• (disco)

    That reminds me of another software package that slows down when it tries to serve actual content…

  • (disco)

    Makes me think there is some buffer flushing problems.

    But buffers probably won't flush automatically within a time limit, will they?

  • (disco) in reply to Anonymous
    Anonymous:
    Makes me think there is some buffer flushing problems.

    But buffers probably won't flush automatically within a time limit, will they?

    Maybe they got clogged with slush.

  • (disco)

    If this was an international application, there was probably a duty on the bits..so the 30 seconds was pretty quick because it was the time required to apply for and get an exemption on the bits duty :wink:

    All of this is why CERN has a duty free tunnel between the Swiss and French parts of its facility.

  • (disco)

    The description of the 3CoH sounds a bit familiar to me. Does it's name sound something like "Statics By"? ;)

  • (disco)

    Ian was testing by pointing to the vendor's QA website and not the real one, so he naturally assumed this was the cause of the slowdown.

    TRWTF

  • (disco) in reply to dstopia

    Turns out it was actually slow because he was monitoring it from another site and running some bots

  • (disco) in reply to Jaloopa

    OI!

    .... yeah we did that but it wasn't on porpoise! i swear!

  • (disco) in reply to RaceProUK

    That's discoursting. Should I even ask what software package we're referring to?

  • (disco) in reply to powerlord
    powerlord:
    Should I even ask what software package we're referring to?

    That doesn't sound too civilized...

  • (disco) in reply to Jaloopa

    You're right.

    I hope me asking doesn't get Jeffed to a new topic.

  • (disco)

    So...http response code 309? What would that even do? As far as I can tell, that's an unassigned response code.

  • (disco)

    TRWTF is that he somehow got browsers to freeze while requesting a resource. Sounds like trying to use XMLHttpRequest synchronously...

  • (disco) in reply to NBeezy

    A synchronous Ajax query shouldn't hang the browser page, either. They probably used an asynchronous XMLHttpRequest and wrote something to the effect of while (!connection.ready) { } instead of writing actual asynchronous event handlers for it.

  • (disco) in reply to anotherusername

    I just ran two tests and it seems like both synchronous XHR and using a while loop to check the status will lock up chromes UI but not cause it to ask you to kill the page (although idk what rules chrome uses to determine a script is hanging the execution)

  • (disco)

    Reminds me of a fancy, enterprise-y system I worked on a long time ago. It used a Java back-end that could talk to a PHP "front-end" through SOAP. The problem was, requests would take a long, long time. A little bit of troubleshooting later, I discovered two things:

    1. The requests were well over a megabyte of XML for even the simplest of things, because they apparently included everything you could ever wish to know, in the most elaborate form possible, and:
    2. While PHP happily parses a meg of XML in about a dozen milliseconds, the much beefier back-end needed almost twenty seconds to produce it.
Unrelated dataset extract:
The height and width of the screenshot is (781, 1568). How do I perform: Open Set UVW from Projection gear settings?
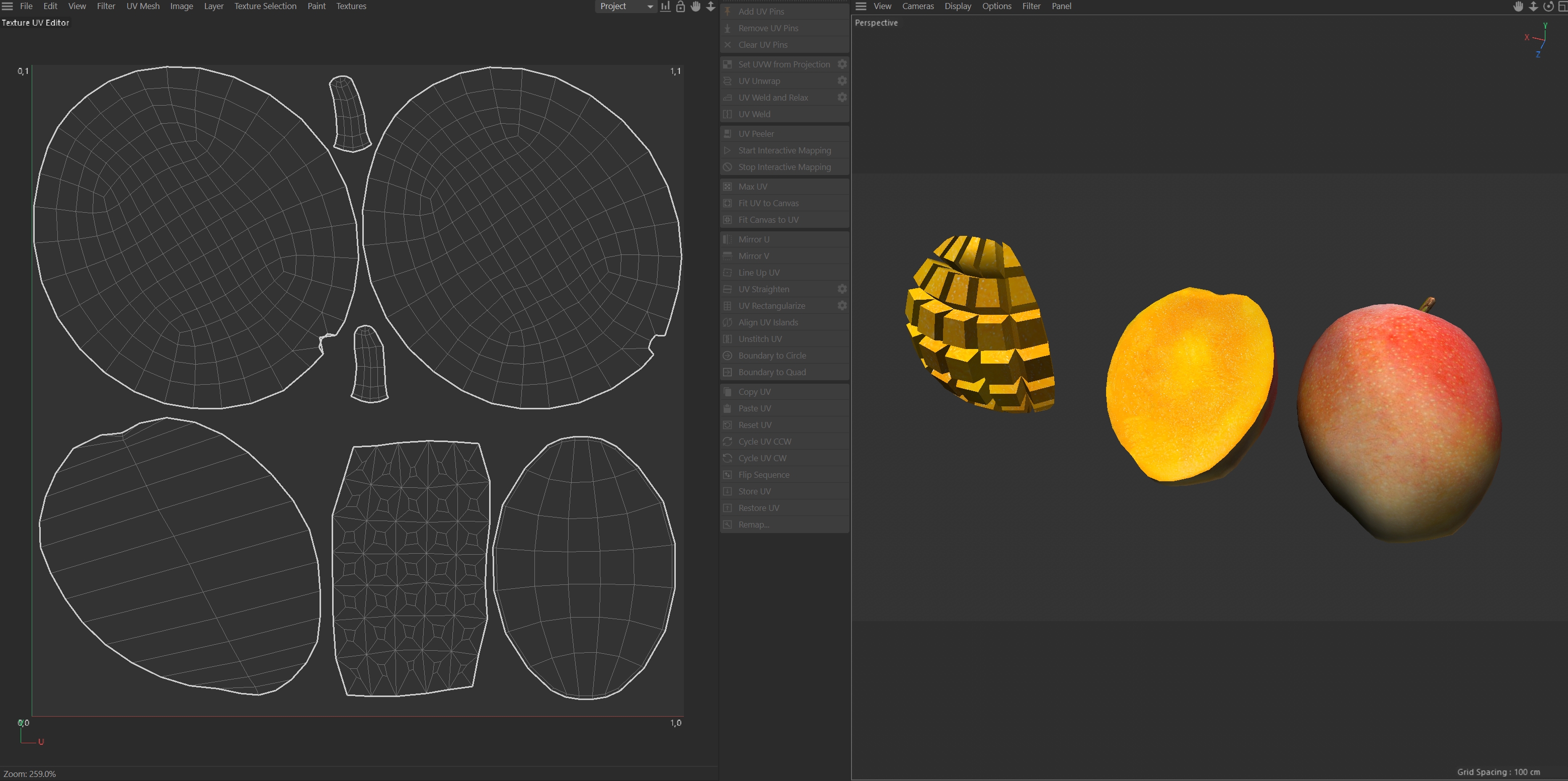click(x=842, y=64)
Not for generating the data, assembling it, or anything like that mind you. Oh no. Transforming the data from a Java object into some XML by an external library was the culprit.

    I kid you not. By going down to an older version of that SOAP library, the responses somehow got a bit bigger, but ran twice as fast. Of course, cherry-picking a random library version just to have speedy responses is not something to make you sleep happily on a Job Well Done, but as it turns out the Java back-end was written by some Consultants who were handed the merry job of Fixing The Damn Thing. Never quite did find out whether they did, I left that company pretty soon after.
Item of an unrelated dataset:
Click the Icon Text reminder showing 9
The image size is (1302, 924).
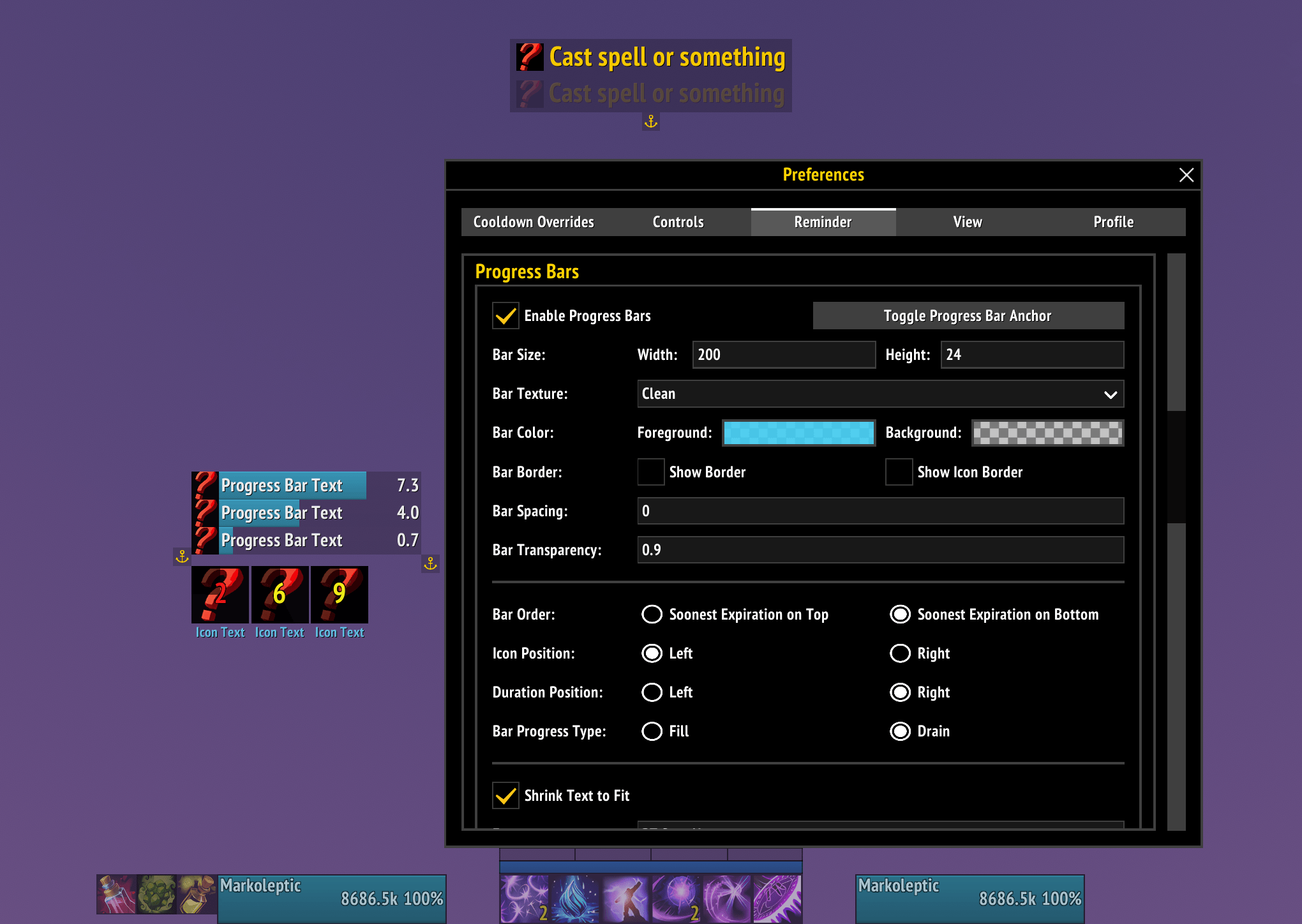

  • (disco) in reply to boldtbanan

    Likely they put 307 or 308, but it got anonymized to 309. Or really they just wanted to send an unassigned status code and they got passed the checks, which might only check the known ones and default: don't delay for unknown.

  • (disco) in reply to Nprz

    I wonder if they tried a 204. https://www.google.com/generate_204

  • (disco) in reply to FragFrog
    FragFrog:
    Transforming the data from a Java object into some XML by an external library was the culprit.

    TRWTF as there are actually good, fast libraries for that sort of thing. JAXB's been a thing for ages now.